## SUPPLIED RECORDS
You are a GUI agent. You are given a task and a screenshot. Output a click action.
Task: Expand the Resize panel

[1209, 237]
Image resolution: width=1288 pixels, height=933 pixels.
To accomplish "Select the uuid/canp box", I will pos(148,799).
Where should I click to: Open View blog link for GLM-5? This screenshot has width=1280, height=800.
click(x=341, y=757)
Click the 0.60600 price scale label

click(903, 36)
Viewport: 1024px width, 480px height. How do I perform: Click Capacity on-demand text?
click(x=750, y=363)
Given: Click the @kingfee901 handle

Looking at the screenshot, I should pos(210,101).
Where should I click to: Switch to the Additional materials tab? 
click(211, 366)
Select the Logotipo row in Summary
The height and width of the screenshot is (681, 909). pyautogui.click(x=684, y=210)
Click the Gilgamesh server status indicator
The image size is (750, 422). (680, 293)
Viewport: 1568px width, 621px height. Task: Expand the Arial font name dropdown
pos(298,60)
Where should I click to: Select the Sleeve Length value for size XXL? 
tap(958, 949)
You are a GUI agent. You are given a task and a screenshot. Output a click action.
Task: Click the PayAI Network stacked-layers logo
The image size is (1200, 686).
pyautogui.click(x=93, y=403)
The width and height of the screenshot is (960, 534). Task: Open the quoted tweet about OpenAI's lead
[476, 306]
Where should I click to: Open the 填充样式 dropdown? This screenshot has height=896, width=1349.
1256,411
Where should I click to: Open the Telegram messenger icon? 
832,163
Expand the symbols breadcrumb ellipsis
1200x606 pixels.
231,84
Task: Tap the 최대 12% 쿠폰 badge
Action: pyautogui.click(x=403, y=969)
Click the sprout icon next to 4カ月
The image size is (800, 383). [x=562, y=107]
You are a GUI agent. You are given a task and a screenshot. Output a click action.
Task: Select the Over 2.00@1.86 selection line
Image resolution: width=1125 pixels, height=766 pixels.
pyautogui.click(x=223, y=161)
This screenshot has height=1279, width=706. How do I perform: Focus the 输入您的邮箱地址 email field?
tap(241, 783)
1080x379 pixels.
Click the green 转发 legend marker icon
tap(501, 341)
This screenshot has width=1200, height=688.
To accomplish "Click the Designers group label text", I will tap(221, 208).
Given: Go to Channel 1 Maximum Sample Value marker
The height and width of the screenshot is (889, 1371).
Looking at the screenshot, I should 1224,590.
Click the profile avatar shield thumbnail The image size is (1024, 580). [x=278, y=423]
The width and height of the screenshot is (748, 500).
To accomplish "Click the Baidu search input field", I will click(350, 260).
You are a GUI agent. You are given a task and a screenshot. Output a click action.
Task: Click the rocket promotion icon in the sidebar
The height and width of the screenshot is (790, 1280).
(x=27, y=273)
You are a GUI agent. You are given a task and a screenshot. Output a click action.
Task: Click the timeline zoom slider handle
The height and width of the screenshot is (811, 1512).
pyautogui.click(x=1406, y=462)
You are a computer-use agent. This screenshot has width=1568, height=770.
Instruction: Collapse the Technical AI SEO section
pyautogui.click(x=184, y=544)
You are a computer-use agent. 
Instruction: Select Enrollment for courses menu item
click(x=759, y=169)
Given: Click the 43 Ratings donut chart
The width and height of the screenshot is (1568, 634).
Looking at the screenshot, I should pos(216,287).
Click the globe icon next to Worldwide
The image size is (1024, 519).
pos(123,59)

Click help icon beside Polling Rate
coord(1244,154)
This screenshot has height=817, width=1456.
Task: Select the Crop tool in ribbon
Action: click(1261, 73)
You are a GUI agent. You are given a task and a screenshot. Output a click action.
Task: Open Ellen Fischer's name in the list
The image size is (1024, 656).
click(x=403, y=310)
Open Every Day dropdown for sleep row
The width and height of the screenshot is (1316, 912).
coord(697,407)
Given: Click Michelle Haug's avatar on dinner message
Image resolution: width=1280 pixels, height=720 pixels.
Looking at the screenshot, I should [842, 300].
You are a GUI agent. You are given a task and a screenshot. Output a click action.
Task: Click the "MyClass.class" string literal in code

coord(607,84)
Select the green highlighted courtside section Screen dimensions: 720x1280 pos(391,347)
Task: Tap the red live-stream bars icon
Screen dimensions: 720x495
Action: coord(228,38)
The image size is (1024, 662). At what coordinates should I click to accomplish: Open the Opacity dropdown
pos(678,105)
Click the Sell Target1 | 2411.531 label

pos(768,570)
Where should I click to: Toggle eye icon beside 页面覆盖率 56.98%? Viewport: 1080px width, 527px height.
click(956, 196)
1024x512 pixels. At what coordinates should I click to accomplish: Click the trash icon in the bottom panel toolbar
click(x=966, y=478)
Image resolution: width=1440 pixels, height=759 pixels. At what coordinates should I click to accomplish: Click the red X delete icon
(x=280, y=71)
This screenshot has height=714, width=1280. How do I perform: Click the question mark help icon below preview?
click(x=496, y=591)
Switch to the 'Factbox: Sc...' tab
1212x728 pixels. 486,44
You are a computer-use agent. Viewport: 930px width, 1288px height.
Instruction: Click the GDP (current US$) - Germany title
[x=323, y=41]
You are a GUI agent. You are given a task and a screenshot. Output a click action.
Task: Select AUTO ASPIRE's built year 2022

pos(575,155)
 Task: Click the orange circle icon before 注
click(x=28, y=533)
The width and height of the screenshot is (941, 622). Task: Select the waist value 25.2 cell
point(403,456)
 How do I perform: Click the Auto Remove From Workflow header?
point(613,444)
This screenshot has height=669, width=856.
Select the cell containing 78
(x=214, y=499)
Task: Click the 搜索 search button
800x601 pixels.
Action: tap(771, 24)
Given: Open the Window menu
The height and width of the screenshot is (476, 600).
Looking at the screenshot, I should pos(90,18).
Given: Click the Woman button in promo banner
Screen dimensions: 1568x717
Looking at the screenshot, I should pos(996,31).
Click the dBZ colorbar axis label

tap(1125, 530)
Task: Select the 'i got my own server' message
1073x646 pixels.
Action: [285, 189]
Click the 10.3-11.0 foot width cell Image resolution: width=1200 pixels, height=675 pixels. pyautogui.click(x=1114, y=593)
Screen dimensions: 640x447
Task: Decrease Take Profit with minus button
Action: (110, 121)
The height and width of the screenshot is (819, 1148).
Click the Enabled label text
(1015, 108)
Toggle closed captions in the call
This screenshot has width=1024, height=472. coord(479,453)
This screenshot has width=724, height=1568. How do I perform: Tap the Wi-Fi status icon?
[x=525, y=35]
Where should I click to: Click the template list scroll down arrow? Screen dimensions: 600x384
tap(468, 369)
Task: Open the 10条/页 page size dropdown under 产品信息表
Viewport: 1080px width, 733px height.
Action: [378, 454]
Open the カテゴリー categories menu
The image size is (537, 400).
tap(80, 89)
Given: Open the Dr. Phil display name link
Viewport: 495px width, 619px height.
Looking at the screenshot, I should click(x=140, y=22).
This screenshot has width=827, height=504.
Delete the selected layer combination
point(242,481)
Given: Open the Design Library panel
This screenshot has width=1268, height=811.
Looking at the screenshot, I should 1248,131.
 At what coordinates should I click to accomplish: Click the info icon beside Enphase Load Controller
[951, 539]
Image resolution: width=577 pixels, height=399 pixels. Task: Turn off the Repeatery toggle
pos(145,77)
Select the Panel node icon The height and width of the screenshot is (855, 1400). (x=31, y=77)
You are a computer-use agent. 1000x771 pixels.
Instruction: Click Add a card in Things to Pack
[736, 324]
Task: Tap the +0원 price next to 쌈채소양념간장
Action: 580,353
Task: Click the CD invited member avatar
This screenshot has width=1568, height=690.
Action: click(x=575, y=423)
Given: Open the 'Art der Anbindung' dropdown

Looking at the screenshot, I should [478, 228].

## TASK TO COMPLETE
Write out the entire listing so that each line matches the original exactly.

## WRITTEN ANSWER
You are a GUI agent. You are given a task and a screenshot. Output a click action.
Task: Expand the Resize panel

[1209, 237]
Image resolution: width=1288 pixels, height=933 pixels.
To accomplish "Select the uuid/canp box", I will pos(148,799).
Where should I click to: Open View blog link for GLM-5? This screenshot has width=1280, height=800.
click(x=341, y=757)
Click the 0.60600 price scale label

click(903, 36)
Viewport: 1024px width, 480px height. How do I perform: Click Capacity on-demand text?
click(x=750, y=363)
Given: Click the @kingfee901 handle

Looking at the screenshot, I should pos(210,101).
Where should I click to: Switch to the Additional materials tab? 
click(211, 366)
Select the Logotipo row in Summary
The height and width of the screenshot is (681, 909). pyautogui.click(x=684, y=210)
Click the Gilgamesh server status indicator
The image size is (750, 422). (680, 293)
Viewport: 1568px width, 621px height. Task: Expand the Arial font name dropdown
pos(298,60)
Where should I click to: Select the Sleeve Length value for size XXL? 
tap(958, 949)
You are a GUI agent. You are given a task and a screenshot. Output a click action.
Task: Click the PayAI Network stacked-layers logo
The image size is (1200, 686).
pyautogui.click(x=93, y=403)
The width and height of the screenshot is (960, 534). Task: Open the quoted tweet about OpenAI's lead
[476, 306]
Where should I click to: Open the 填充样式 dropdown? This screenshot has height=896, width=1349.
1256,411
Where should I click to: Open the Telegram messenger icon? 
832,163
Expand the symbols breadcrumb ellipsis
1200x606 pixels.
231,84
Task: Tap the 최대 12% 쿠폰 badge
Action: pyautogui.click(x=403, y=969)
Click the sprout icon next to 4カ月
The image size is (800, 383). [x=562, y=107]
You are a GUI agent. You are given a task and a screenshot. Output a click action.
Task: Select the Over 2.00@1.86 selection line
Image resolution: width=1125 pixels, height=766 pixels.
pyautogui.click(x=223, y=161)
This screenshot has height=1279, width=706. How do I perform: Focus the 输入您的邮箱地址 email field?
tap(241, 783)
1080x379 pixels.
Click the green 转发 legend marker icon
tap(501, 341)
This screenshot has width=1200, height=688.
To accomplish "Click the Designers group label text", I will tap(221, 208).
Given: Go to Channel 1 Maximum Sample Value marker
The height and width of the screenshot is (889, 1371).
Looking at the screenshot, I should 1224,590.
Click the profile avatar shield thumbnail The image size is (1024, 580). [x=278, y=423]
The width and height of the screenshot is (748, 500).
To accomplish "Click the Baidu search input field", I will click(350, 260).
You are a GUI agent. You are given a task and a screenshot. Output a click action.
Task: Click the rocket promotion icon in the sidebar
The height and width of the screenshot is (790, 1280).
(x=27, y=273)
You are a GUI agent. You are given a task and a screenshot. Output a click action.
Task: Click the timeline zoom slider handle
The height and width of the screenshot is (811, 1512).
pyautogui.click(x=1406, y=462)
You are a computer-use agent. This screenshot has width=1568, height=770.
Instruction: Collapse the Technical AI SEO section
pyautogui.click(x=184, y=544)
You are a computer-use agent. 
Instruction: Select Enrollment for courses menu item
click(x=759, y=169)
Given: Click the 43 Ratings donut chart
The width and height of the screenshot is (1568, 634).
Looking at the screenshot, I should pos(216,287).
Click the globe icon next to Worldwide
The image size is (1024, 519).
pos(123,59)

Click help icon beside Polling Rate
coord(1244,154)
This screenshot has height=817, width=1456.
Task: Select the Crop tool in ribbon
Action: click(1261, 73)
You are a GUI agent. You are given a task and a screenshot. Output a click action.
Task: Open Ellen Fischer's name in the list
The image size is (1024, 656).
click(x=403, y=310)
Open Every Day dropdown for sleep row
The width and height of the screenshot is (1316, 912).
coord(697,407)
Given: Click Michelle Haug's avatar on dinner message
Image resolution: width=1280 pixels, height=720 pixels.
Looking at the screenshot, I should [842, 300].
You are a GUI agent. You are given a task and a screenshot. Output a click action.
Task: Click the "MyClass.class" string literal in code

coord(607,84)
Select the green highlighted courtside section Screen dimensions: 720x1280 pos(391,347)
Task: Tap the red live-stream bars icon
Screen dimensions: 720x495
Action: coord(228,38)
The image size is (1024, 662). At what coordinates should I click to accomplish: Open the Opacity dropdown
pos(678,105)
Click the Sell Target1 | 2411.531 label

pos(768,570)
Where should I click to: Toggle eye icon beside 页面覆盖率 56.98%? Viewport: 1080px width, 527px height.
click(956, 196)
1024x512 pixels. At what coordinates should I click to accomplish: Click the trash icon in the bottom panel toolbar
click(x=966, y=478)
Image resolution: width=1440 pixels, height=759 pixels. At what coordinates should I click to accomplish: Click the red X delete icon
(x=280, y=71)
This screenshot has height=714, width=1280. How do I perform: Click the question mark help icon below preview?
click(x=496, y=591)
Switch to the 'Factbox: Sc...' tab
1212x728 pixels. 486,44
You are a computer-use agent. Viewport: 930px width, 1288px height.
Instruction: Click the GDP (current US$) - Germany title
[x=323, y=41]
You are a GUI agent. You are given a task and a screenshot. Output a click action.
Task: Select AUTO ASPIRE's built year 2022

pos(575,155)
 Task: Click the orange circle icon before 注
click(x=28, y=533)
The width and height of the screenshot is (941, 622). Task: Select the waist value 25.2 cell
point(403,456)
 How do I perform: Click the Auto Remove From Workflow header?
point(613,444)
This screenshot has height=669, width=856.
Select the cell containing 78
(x=214, y=499)
Task: Click the 搜索 search button
800x601 pixels.
Action: tap(771, 24)
Given: Open the Window menu
The height and width of the screenshot is (476, 600).
Looking at the screenshot, I should pos(90,18).
Given: Click the Woman button in promo banner
Screen dimensions: 1568x717
Looking at the screenshot, I should pos(996,31).
Click the dBZ colorbar axis label

tap(1125, 530)
Task: Select the 'i got my own server' message
1073x646 pixels.
Action: [285, 189]
Click the 10.3-11.0 foot width cell Image resolution: width=1200 pixels, height=675 pixels. pyautogui.click(x=1114, y=593)
Screen dimensions: 640x447
Task: Decrease Take Profit with minus button
Action: (110, 121)
The height and width of the screenshot is (819, 1148).
Click the Enabled label text
(1015, 108)
Toggle closed captions in the call
This screenshot has width=1024, height=472. coord(479,453)
This screenshot has width=724, height=1568. How do I perform: Tap the Wi-Fi status icon?
[x=525, y=35]
Where should I click to: Click the template list scroll down arrow? Screen dimensions: 600x384
tap(468, 369)
Task: Open the 10条/页 page size dropdown under 产品信息表
Viewport: 1080px width, 733px height.
Action: [378, 454]
Open the カテゴリー categories menu
The image size is (537, 400).
tap(80, 89)
Given: Open the Dr. Phil display name link
Viewport: 495px width, 619px height.
Looking at the screenshot, I should click(x=140, y=22).
This screenshot has width=827, height=504.
Delete the selected layer combination
point(242,481)
Given: Open the Design Library panel
This screenshot has width=1268, height=811.
Looking at the screenshot, I should 1248,131.
 At what coordinates should I click to accomplish: Click the info icon beside Enphase Load Controller
[951, 539]
Image resolution: width=577 pixels, height=399 pixels. Task: Turn off the Repeatery toggle
pos(145,77)
Select the Panel node icon The height and width of the screenshot is (855, 1400). (x=31, y=77)
You are a computer-use agent. 1000x771 pixels.
Instruction: Click Add a card in Things to Pack
[736, 324]
Task: Tap the +0원 price next to 쌈채소양념간장
Action: 580,353
Task: Click the CD invited member avatar
This screenshot has width=1568, height=690.
Action: click(x=575, y=423)
Given: Open the 'Art der Anbindung' dropdown

Looking at the screenshot, I should [478, 228].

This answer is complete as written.